§ SELECTED EXCERPT
====

The first stage, from the car park, is reasonably level, but far enough for me at the moment.

Military communication satellite station plaque

The concrete rings have featured before. This plate explaining their purpose

is screwed to the rock to the right of this path bypassing the rings. The cyclist will slalom round the barriers down

the sloping footpath leading to the beach huts,

and the beach with its clear view of the Isle of Wight and The Needles.

The most difficult part of the descent for me was this very steep incline.

When I ran the fells in Cumbria I would much rather run up than down the slopes. And that was when my knees worked.

Having reached the promenade there is a straight, flat, section between the huts and the benches sited for those who wish to watch the waves;

taking us to the café, which was, as usual, full to bursting both inside and out, although the demography of the patrons is somewhat different from that in the school holidays. In fact, while Jackie joined the lengthy queue for service and I investigated the seating options, the only available possibility was sharing a picnic table with a friendly woman and her unobtrusive dog. Noticing my rather hopeless efforts at jackknifing myself into position, the kind lady offered to seek out a chair for me. She did so. I thanked her and sat down. Jackie then arrived to tell me that there was a free table inside. I thanked my new friend once more and took up a place inside. Shame, really.

====

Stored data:
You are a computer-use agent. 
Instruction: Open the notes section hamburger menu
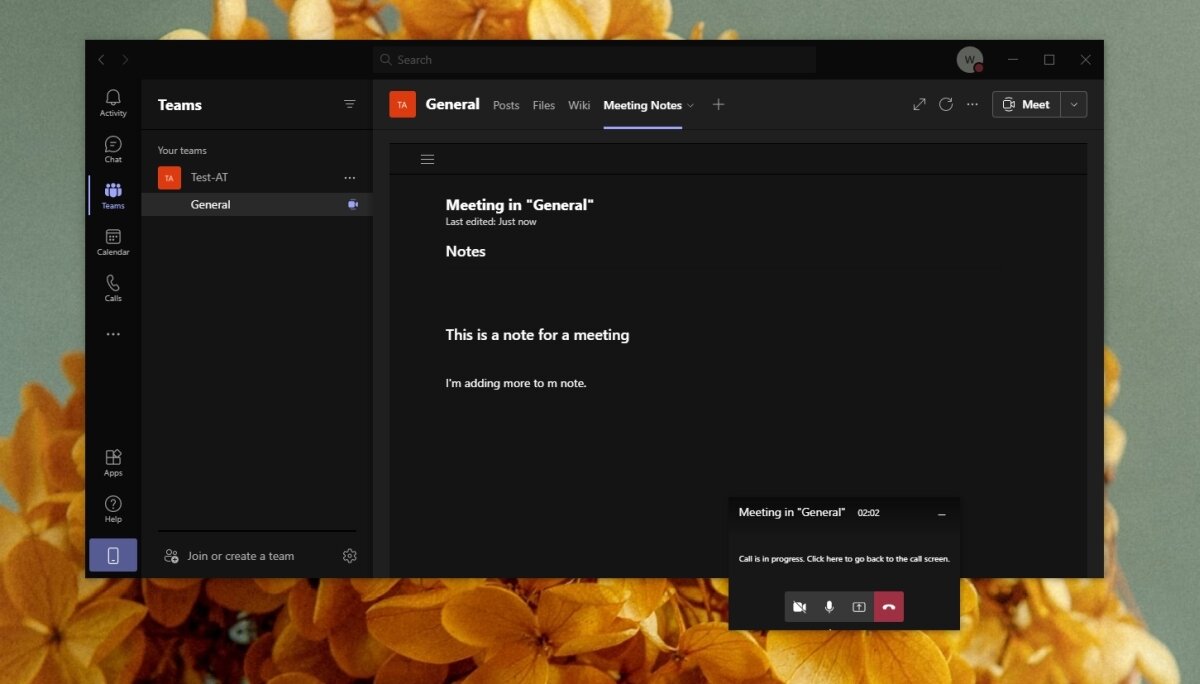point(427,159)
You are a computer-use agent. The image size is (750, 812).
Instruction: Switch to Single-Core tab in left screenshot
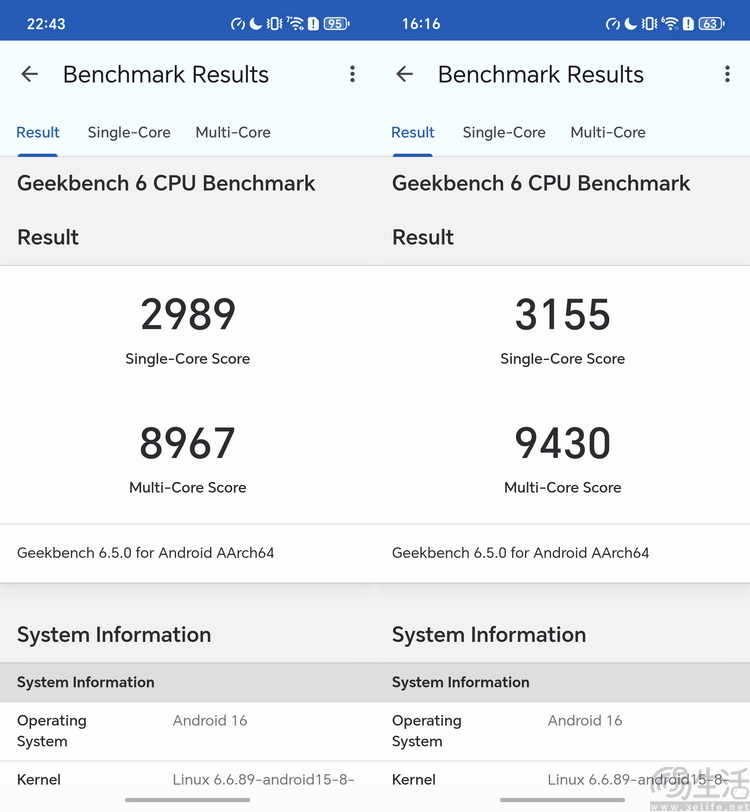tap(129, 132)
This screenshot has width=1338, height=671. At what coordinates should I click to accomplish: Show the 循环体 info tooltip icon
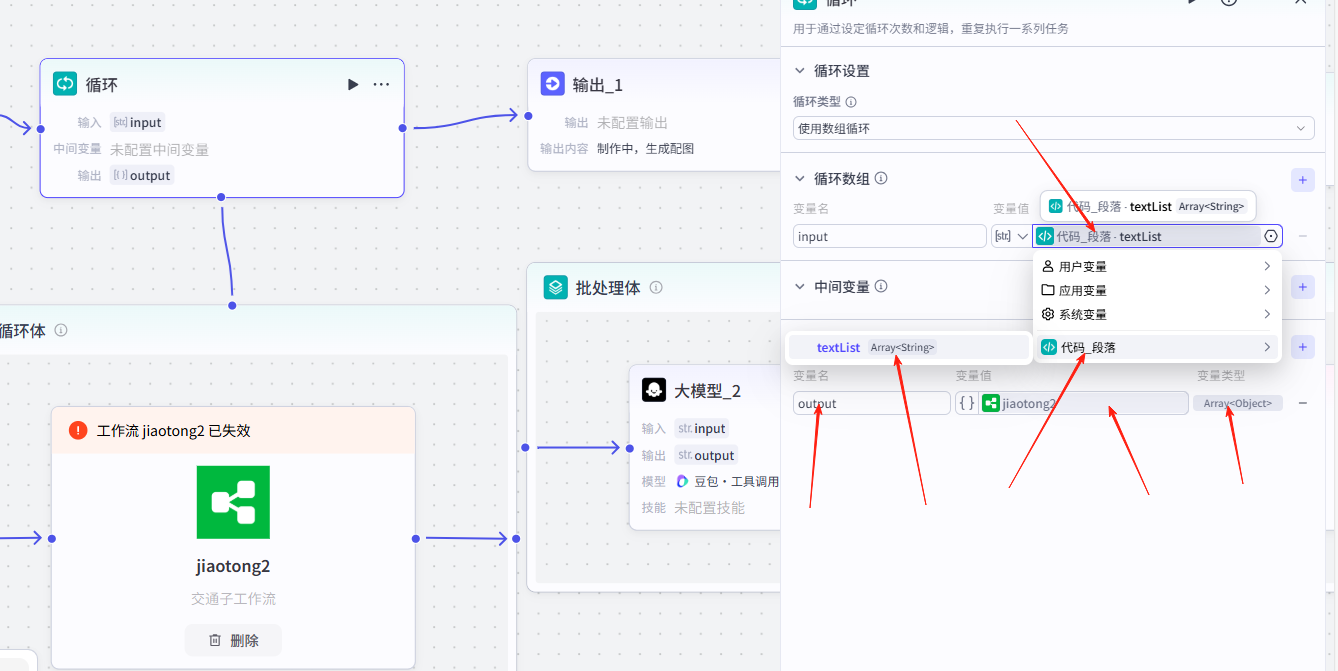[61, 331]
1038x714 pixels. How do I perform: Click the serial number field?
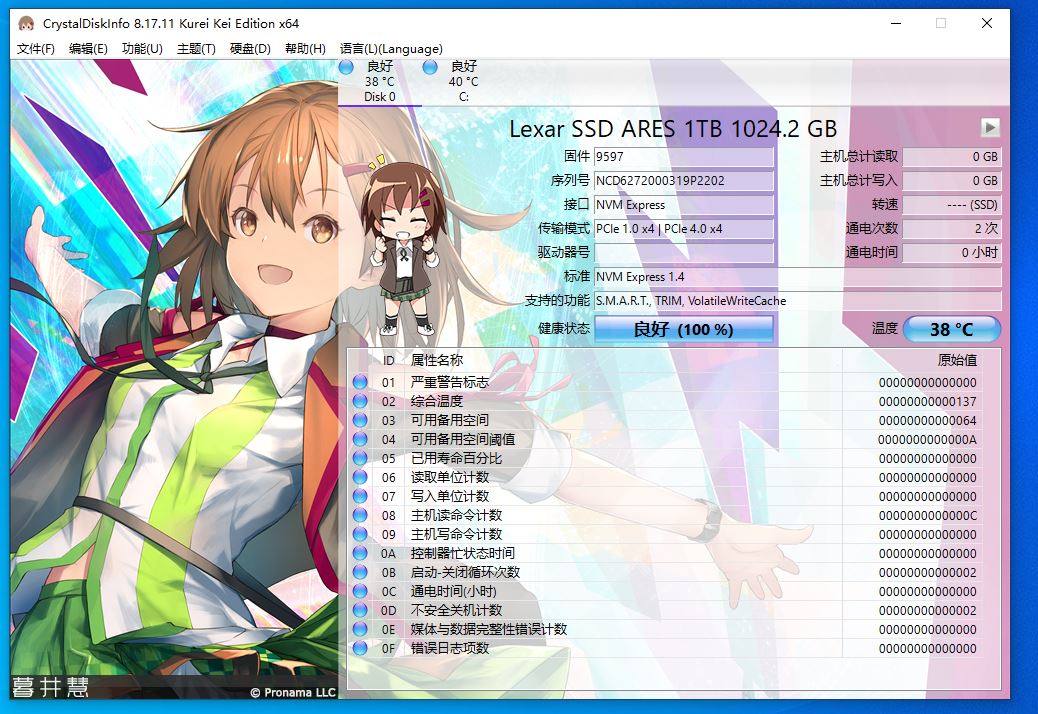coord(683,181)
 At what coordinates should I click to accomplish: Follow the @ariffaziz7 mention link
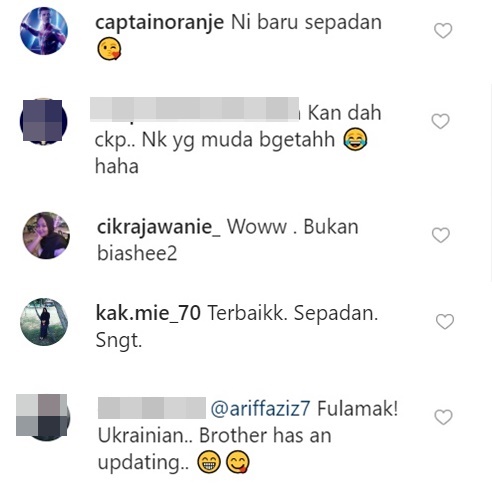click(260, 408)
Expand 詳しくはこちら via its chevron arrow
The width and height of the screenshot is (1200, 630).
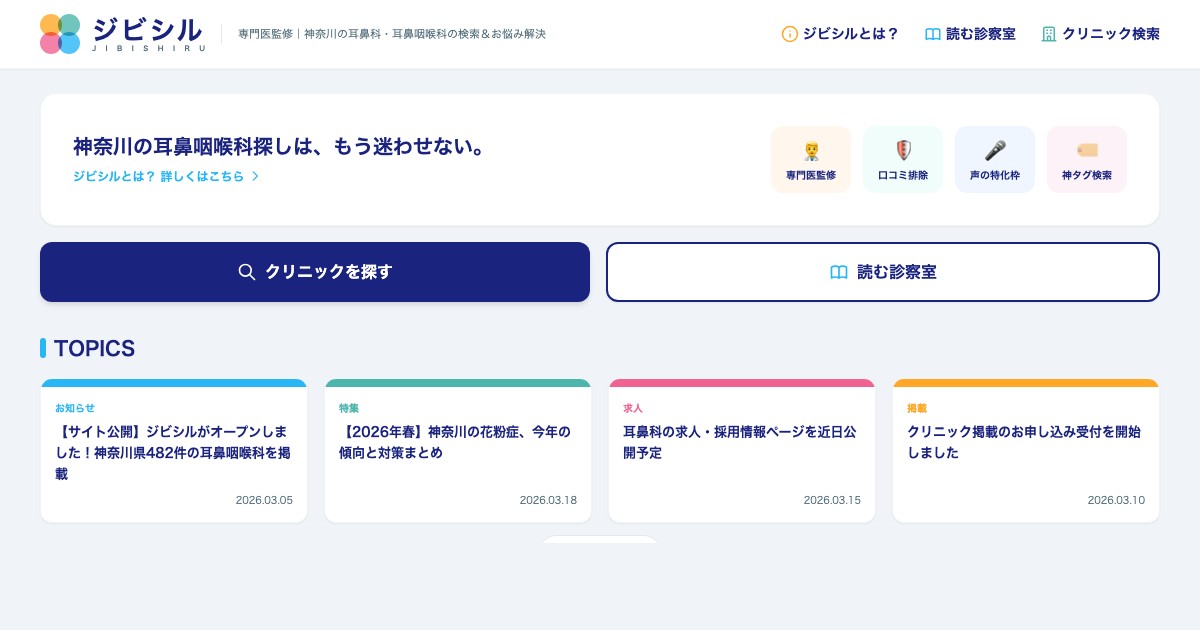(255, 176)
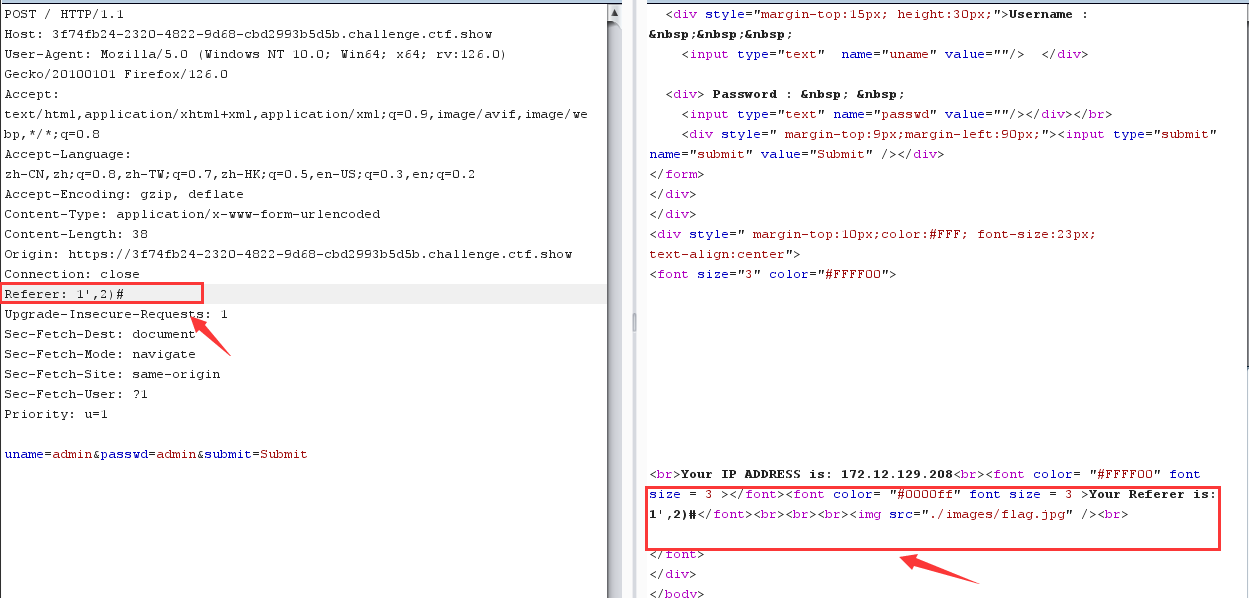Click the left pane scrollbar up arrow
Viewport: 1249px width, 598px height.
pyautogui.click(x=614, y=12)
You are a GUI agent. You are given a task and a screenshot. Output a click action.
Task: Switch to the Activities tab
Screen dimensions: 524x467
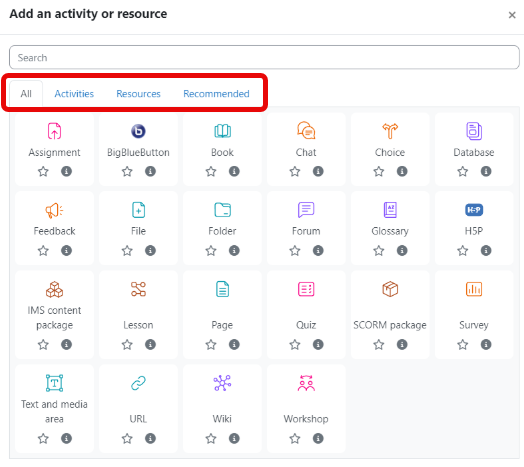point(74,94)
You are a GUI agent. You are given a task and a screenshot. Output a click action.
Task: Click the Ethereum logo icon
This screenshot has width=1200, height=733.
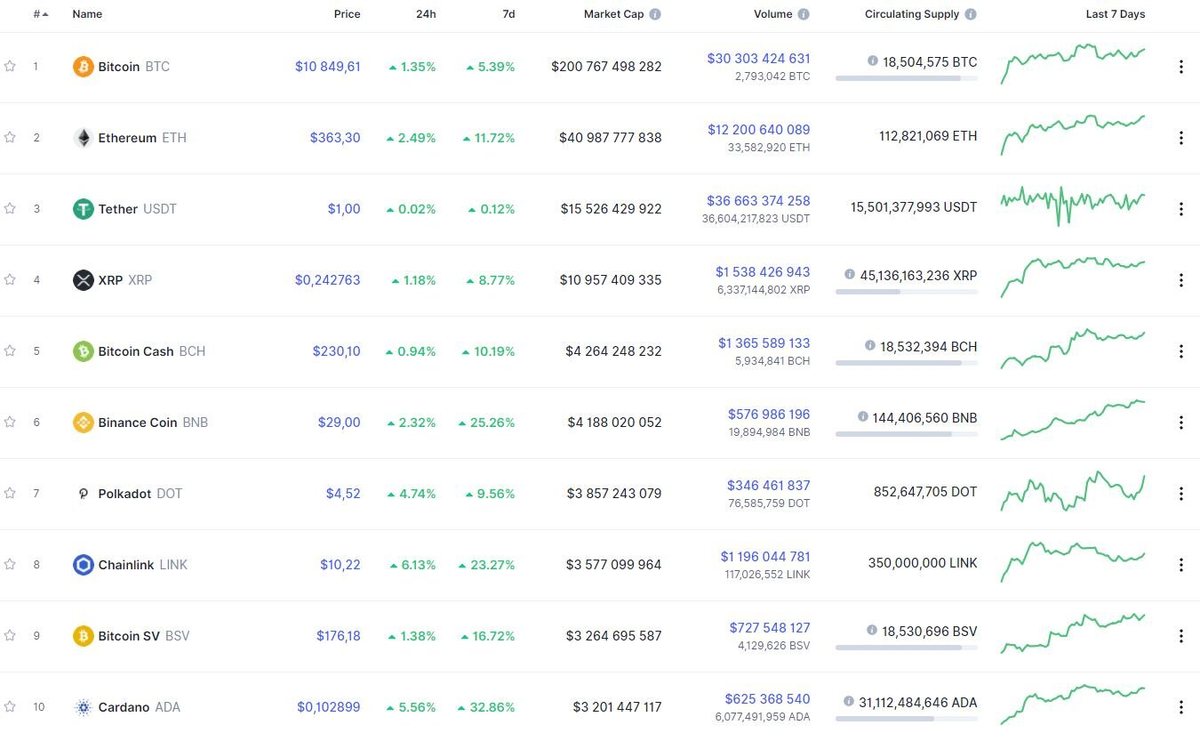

====

§ BRIEF A
From the stored data, output verbatim the part that opens with the line containing "This screenshot has width=1338, height=671." and closes with the line containing "point(74,94)", including both of those lines. Omit the pictures from your answer.
§ BRIEF B
Pick up the account of the walk down to the beach and café from the point at which it stops.

§ RIGHT ANSWER A
This screenshot has width=1338, height=671. At what coordinates should I click to accomplish: Show the 循环体 info tooltip icon
[61, 331]
1038x714 pixels. How do I perform: Click the serial number field?
coord(683,181)
 At what coordinates should I click to accomplish: Follow the @ariffaziz7 mention link
click(260, 408)
Expand 詳しくはこちら via its chevron arrow
The width and height of the screenshot is (1200, 630).
(255, 176)
Click the left pane scrollbar up arrow
Viewport: 1249px width, 598px height.
pyautogui.click(x=614, y=12)
You are a GUI agent. You are given a task and a screenshot. Output a click action.
Task: Switch to the Activities tab
Screen dimensions: 524x467
point(74,94)

§ RIGHT ANSWER B
The food was definitely well worth the effort. I couldn’t fit my plate containing two rounds of toast and marmalade into the shot.

After this, we had to retrace our steps. The rather bent elderly woman towing her shorn dulux dog kept up a pace neither of us had any hope of emulating.

Jackie had no trouble with the steep slope

but avoided the steps which were my preferred return route.

Our central heating has never really worked upstairs. Knowing weather was about to cool down, we asked Ronan of Tom Sutton Heating to sort out the radiators. He fixed a pressure problem and bled the radiators. A date was arranged for him to fit a new vent to one of them. The next dat the boiler stopped working. Fortunately our shower is electric and we have an open fire and a kettle. We limped through until today when Ronan made an emergency visit. I won’t bore people with the technicalities, but we need a whole new system, which is what I expected in the first place. This will take 3/4 days, need bedroom floors taken up, and be expensive.

This evening we dined variously. Jackie chose Tesco’s pulled ham with mashed potato and carrots accompanied by Hoegaarden; my Tesco’s prepared dish was chicken jalfrezi; Elizabeth enjoyed the last of Jackie’s beef pie. My sister and I both drank more of the Pinot Noir.

 

The Spanish Invasion


Strong winds and heavy rain rampaged through the morning, keeping me occupied with administration and ironing, while Jackie did the shopping.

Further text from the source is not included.